ScrapeBox Forum
email scraping - Printable Version

+- ScrapeBox Forum (https://www.scrapeboxforum.com)
+-- Forum: ScrapeBox Main Discussion (https://www.scrapeboxforum.com/Forum-scrapebox-main-discussion)
+--- Forum: General ScrapeBox Talk (https://www.scrapeboxforum.com/Forum-general-scrapebox-talk)
+--- Thread: email scraping (/Thread-email-scraping--8283)



email scraping - scrapingby - 02-16-2017

I have huge site that has hundreds of thousands of emails that I´d like to scrape.
All the emails are on the surface, so a simple site:domain.com would suffice.
I succeeded scraping a few hundred.

Can someone tell me how many proxies i would need to scrape something like 500.000 pages?

Also how would i best go about in terms of organization?
Angel


RE: email scraping - loopline - 02-17-2017

You can use the grab mails by crawling site funciton. if you set it at 1 connection you probably don't need any proxies, but I would do 1 proxy for every 1-2 connections.

https://www.youtube.com/watch?v=CykedqJg92w&t=5s


RE: email scraping - scrapingby - 02-20-2017

ty loopline,
that works like a charm.

Generally speaking does having more proxies make things faster?
Should i spend more time on harvesting free proxies or invest into
premium proxies?

Is it scraping only inside the URL or also following outside domain links?

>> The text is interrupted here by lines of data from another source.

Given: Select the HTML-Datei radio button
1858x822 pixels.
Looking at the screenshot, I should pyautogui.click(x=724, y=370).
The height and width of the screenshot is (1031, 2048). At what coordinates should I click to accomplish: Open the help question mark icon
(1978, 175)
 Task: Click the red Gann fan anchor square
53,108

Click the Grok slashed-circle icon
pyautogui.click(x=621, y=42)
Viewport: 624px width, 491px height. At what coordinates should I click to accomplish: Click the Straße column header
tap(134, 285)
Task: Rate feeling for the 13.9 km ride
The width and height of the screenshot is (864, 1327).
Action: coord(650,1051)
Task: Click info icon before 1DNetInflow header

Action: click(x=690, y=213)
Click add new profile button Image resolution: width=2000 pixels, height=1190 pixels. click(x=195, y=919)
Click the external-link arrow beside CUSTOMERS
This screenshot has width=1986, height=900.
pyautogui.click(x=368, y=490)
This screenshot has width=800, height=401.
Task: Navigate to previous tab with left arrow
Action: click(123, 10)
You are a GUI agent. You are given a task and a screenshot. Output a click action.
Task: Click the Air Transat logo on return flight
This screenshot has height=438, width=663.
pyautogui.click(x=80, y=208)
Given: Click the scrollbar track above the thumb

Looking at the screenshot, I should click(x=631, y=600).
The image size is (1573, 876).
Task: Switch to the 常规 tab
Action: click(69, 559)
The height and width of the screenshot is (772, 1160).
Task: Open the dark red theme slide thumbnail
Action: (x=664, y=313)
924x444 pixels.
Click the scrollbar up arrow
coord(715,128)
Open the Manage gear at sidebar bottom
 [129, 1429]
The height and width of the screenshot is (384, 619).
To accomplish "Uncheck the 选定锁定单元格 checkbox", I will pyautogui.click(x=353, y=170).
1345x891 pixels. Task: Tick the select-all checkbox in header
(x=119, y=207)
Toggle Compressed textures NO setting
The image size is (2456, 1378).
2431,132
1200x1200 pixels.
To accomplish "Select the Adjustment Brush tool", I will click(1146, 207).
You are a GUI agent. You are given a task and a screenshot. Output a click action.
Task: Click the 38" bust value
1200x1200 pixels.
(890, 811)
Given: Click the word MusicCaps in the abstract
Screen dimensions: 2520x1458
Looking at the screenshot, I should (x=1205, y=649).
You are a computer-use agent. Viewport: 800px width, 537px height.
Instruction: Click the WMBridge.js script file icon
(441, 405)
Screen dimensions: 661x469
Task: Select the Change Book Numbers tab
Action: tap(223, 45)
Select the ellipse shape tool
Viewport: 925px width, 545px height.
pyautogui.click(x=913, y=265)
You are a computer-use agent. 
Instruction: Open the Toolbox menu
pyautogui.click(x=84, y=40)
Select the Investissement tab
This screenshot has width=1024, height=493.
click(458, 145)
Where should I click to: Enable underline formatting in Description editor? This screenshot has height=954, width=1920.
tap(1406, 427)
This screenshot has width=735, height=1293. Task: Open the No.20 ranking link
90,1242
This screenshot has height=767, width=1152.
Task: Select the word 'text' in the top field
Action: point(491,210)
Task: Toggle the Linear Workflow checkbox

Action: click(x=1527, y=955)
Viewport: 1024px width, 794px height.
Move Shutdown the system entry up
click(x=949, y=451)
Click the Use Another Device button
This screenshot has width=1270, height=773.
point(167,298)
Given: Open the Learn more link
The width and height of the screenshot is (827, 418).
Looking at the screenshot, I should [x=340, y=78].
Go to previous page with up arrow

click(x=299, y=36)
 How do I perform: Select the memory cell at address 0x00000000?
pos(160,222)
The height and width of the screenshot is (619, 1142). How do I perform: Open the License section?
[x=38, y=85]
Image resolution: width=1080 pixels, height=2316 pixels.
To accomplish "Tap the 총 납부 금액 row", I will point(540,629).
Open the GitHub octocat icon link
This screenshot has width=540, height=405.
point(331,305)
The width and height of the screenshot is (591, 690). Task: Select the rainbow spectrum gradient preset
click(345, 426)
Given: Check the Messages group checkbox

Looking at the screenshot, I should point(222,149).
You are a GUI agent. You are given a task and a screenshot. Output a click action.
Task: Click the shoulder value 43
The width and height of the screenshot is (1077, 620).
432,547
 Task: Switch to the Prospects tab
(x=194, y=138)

RE: email scraping - loopline - 02-20-2017

IT can, I mean it makes it so the end site doesn't block your ip because your spreading out the requests with proxies. But if the end site server can't handle all the requests you throw at it then its just slowing things down. So "it depends" is about the best answer I can give you.

you don't want to use free proxies for anything except scraping from the search engines. They are built for speed at the cost of accuracy, but with email scraping you want premium proxies or no proxies.

Its only scraping inside the domain for email scraping, its not following outside links.


RE: email scraping - scrapingby - 03-06-2017

"Its only scraping inside the domain for email scraping, its not following outside links."

That´s what i thought too. But for some reason i found emails from outside the domain.
Does the depth level influence the likelihood of going outside domain or what happened?